DATASET CONTENT: Begin
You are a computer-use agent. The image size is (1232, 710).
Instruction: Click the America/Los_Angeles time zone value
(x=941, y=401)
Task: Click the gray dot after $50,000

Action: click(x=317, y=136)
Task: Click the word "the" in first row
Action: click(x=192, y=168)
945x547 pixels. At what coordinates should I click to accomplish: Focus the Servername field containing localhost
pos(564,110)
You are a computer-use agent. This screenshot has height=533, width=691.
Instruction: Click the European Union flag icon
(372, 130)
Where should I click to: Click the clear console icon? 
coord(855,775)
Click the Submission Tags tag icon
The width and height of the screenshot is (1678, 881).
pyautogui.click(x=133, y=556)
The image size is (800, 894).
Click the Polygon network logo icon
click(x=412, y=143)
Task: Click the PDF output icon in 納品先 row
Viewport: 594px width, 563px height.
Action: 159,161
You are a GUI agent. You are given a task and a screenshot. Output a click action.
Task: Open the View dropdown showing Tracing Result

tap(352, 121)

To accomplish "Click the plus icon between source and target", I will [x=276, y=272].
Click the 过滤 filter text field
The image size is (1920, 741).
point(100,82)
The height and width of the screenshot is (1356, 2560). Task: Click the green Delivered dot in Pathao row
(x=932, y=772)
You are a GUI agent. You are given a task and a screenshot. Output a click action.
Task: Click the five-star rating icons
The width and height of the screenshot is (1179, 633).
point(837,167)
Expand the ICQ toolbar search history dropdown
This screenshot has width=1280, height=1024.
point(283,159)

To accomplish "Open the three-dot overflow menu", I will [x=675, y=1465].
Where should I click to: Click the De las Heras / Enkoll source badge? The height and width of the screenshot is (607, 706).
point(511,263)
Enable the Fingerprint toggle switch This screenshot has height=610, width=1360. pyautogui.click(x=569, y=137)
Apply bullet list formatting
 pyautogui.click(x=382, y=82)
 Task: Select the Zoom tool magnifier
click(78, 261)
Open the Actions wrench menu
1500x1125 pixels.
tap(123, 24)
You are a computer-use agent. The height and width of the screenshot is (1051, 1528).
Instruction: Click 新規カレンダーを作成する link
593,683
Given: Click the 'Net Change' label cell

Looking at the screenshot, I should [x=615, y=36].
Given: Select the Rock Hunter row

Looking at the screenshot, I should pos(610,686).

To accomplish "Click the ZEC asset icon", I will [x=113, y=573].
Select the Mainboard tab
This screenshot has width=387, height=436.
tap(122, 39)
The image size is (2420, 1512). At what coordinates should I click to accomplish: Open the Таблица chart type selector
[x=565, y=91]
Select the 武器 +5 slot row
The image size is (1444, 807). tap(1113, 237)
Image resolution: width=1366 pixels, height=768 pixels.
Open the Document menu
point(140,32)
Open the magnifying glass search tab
DATASET CONTENT: End
§ WHAT THE TASK ASKS
Beginning with the line containing "Select the 武器 +5 slot row", repeat each line of the listing above, exactly, through the last one, and stop there.

§ COMPLETED EXERCISE
Select the 武器 +5 slot row
The image size is (1444, 807). tap(1113, 237)
Image resolution: width=1366 pixels, height=768 pixels.
Open the Document menu
point(140,32)
Open the magnifying glass search tab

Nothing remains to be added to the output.